- _GIVEN TEXT_:
◇ ◇ ◇ ◇

The process of carbon capture and conversion involves first an alkaline solution-based capture that concentrates carbon dioxide, either from concentrated streams such as from power plant emissions or from very low-concentration sources, even open air, into the form of a liquid metal-bicarbonate solution.
Then, through the use of a cation-exchange membrane electrolyser, this bicarbonate is electrochemically converted into solid formate crystals with a carbon efficiency of greater than 96%, as confirmed in the team’s lab-scale experiments.
Could be stored for years, or even decades
These crystals have an indefinite shelf life, remaining so stable that they could be stored for years, or even decades, with little or no loss. By comparison, even the best available practical hydrogen storage tanks allow the gas to leak out at a rate of about 1% per day, precluding any uses that would require year-long storage, says Li.

◇ ◇ ◇ ◇

- _REQUIRED ACTION 1_: In the passage on carbon capture and conversion, what carbon efficiency did the lab-scale experiments confirm for turning bicarbonate into formate crystals?
- _REQUIRED ACTION 2_: Render this sentence from the passage on carbon capture and conversion in Spanish: "These crystals have an indefinite shelf life, remaining so stable that they could be stored for years, or even decades, with little or no loss."
- _REQUIRED ACTION 3_: Retype a stretch of the passage on carbon capture and conversion word for word: begin at the words "Then, through the" and stop after "team’s lab-scale experiments.".

◇ ◇ ◇ ◇

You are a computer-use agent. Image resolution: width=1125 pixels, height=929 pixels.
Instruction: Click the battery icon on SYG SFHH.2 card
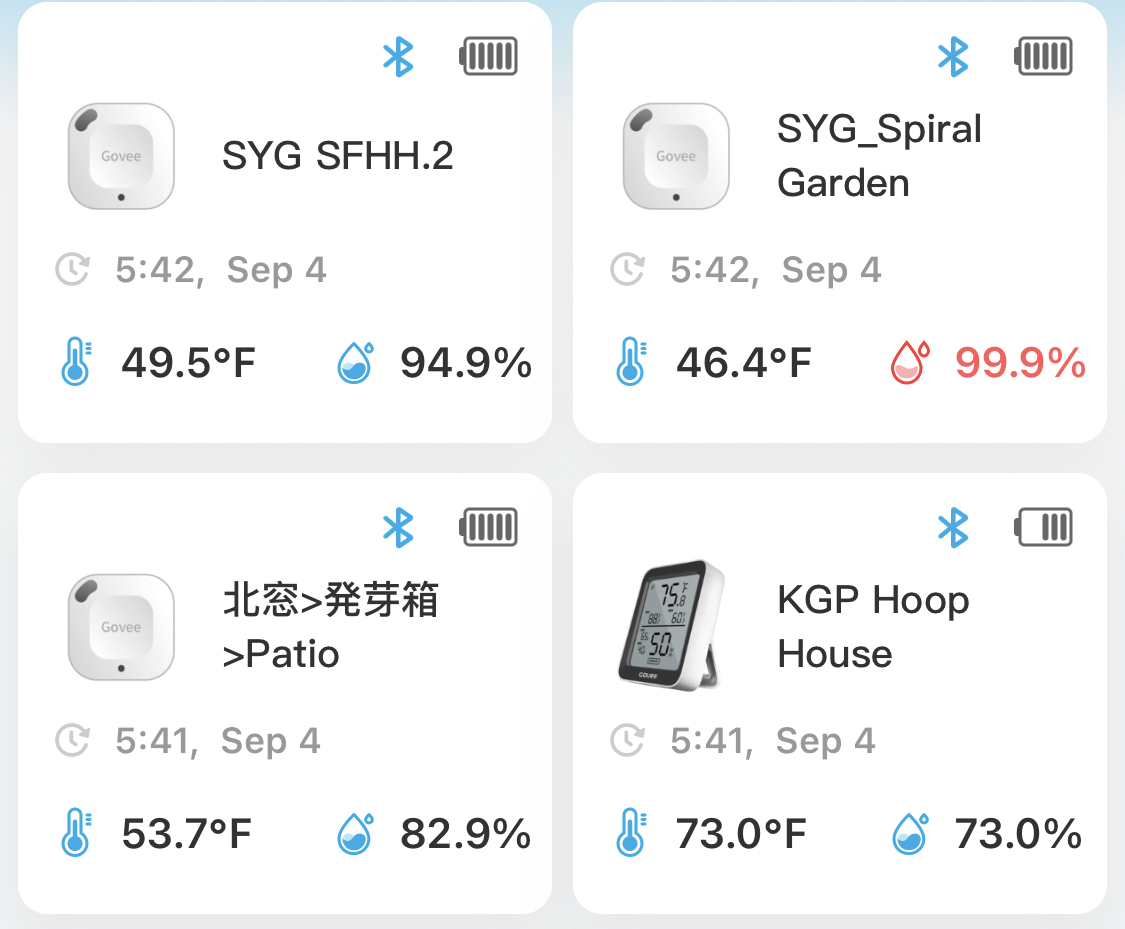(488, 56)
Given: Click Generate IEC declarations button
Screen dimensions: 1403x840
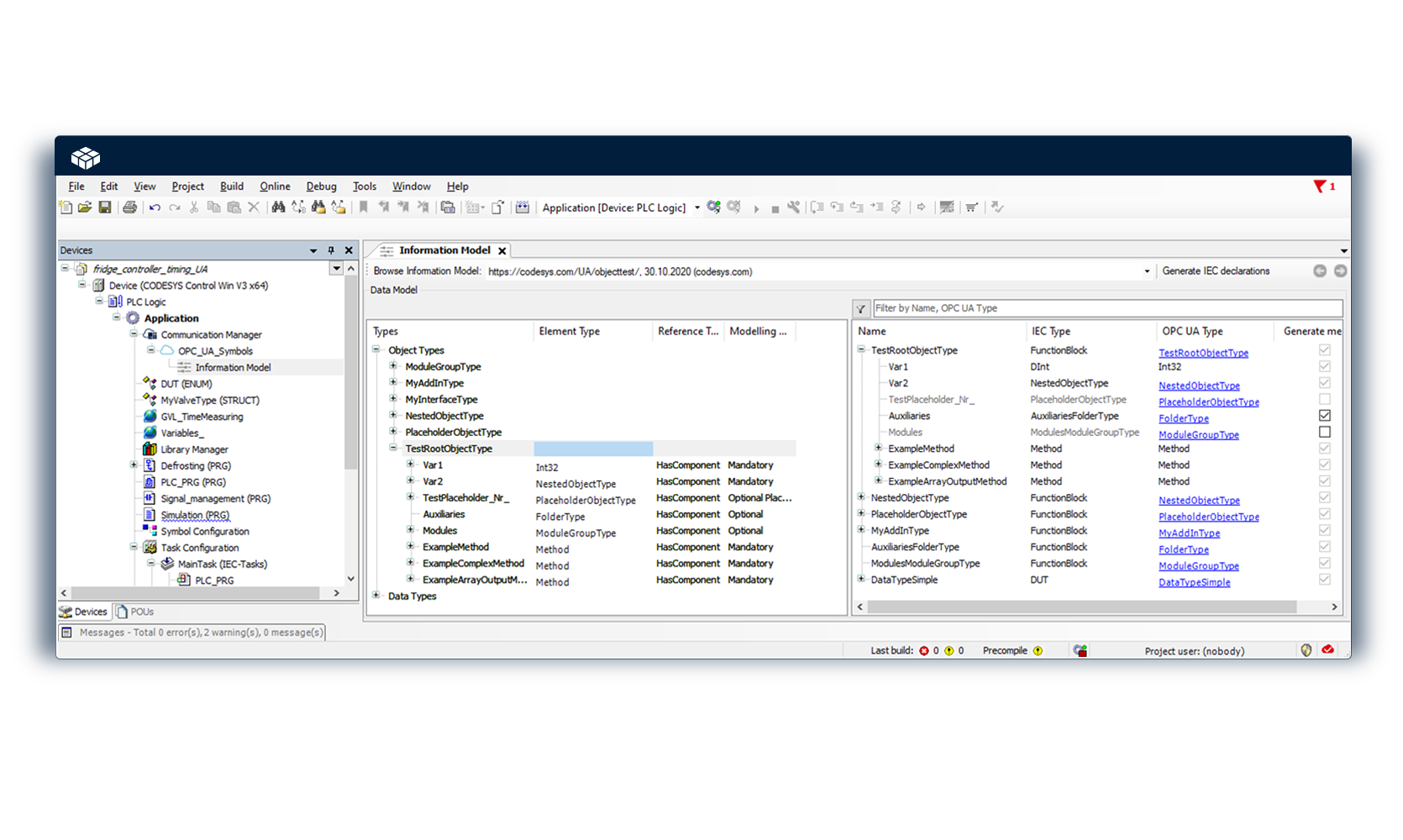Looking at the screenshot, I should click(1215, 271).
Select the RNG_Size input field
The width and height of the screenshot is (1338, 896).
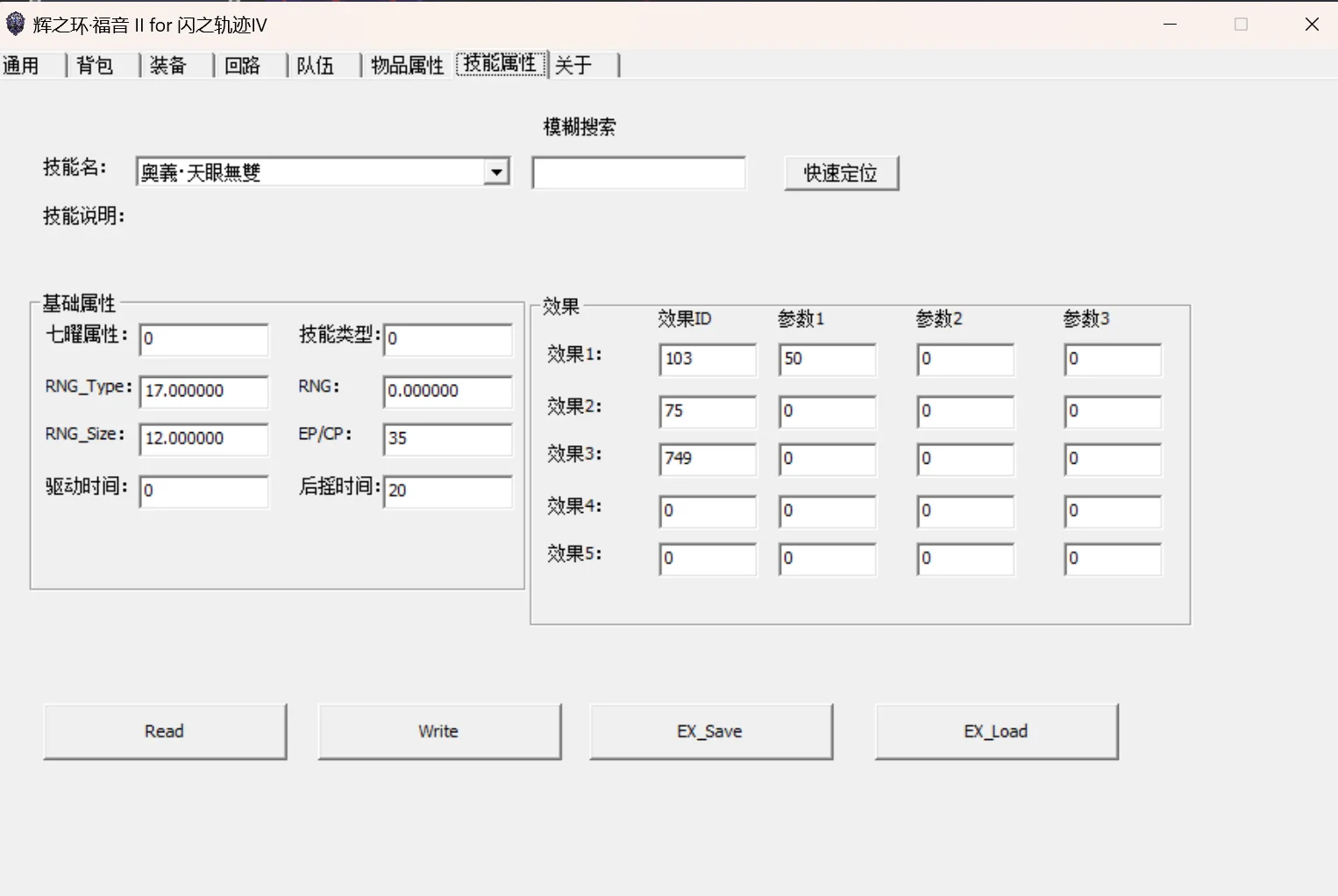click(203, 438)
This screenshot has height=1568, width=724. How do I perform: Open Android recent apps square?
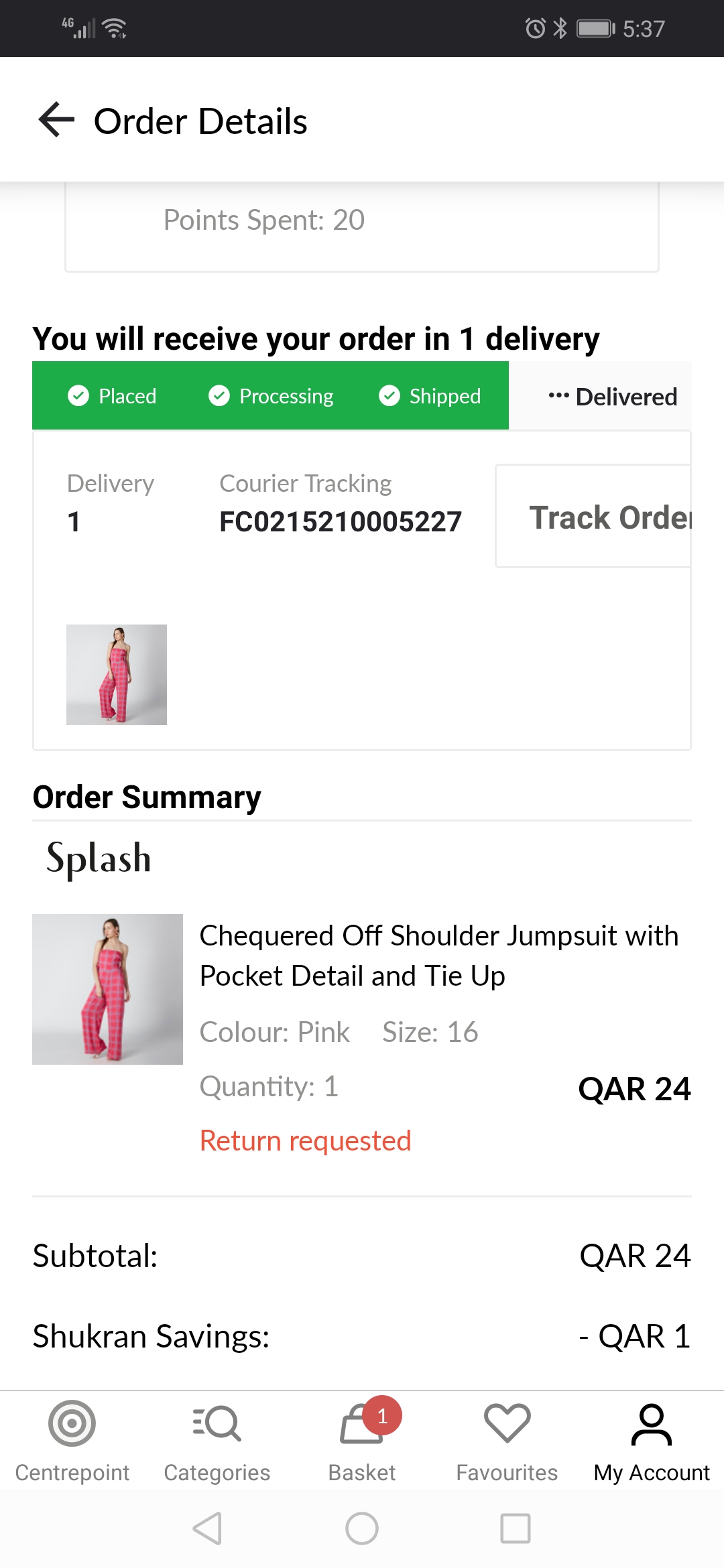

◇ ◇ ◇ ◇

- _TASK OUTPUT 1_: Greater than 96%.

- _TASK OUTPUT 2_: Estos cristales tienen una vida útil indefinida y se mantienen tan estables que podrían almacenarse durante años, o incluso décadas, con poca o ninguna pérdida.

- _TASK OUTPUT 3_:
Then, through the use of a cation-exchange membrane electrolyser, this bicarbonate is electrochemically converted into solid formate crystals with a carbon efficiency of greater than 96%, as confirmed in the team’s lab-scale experiments.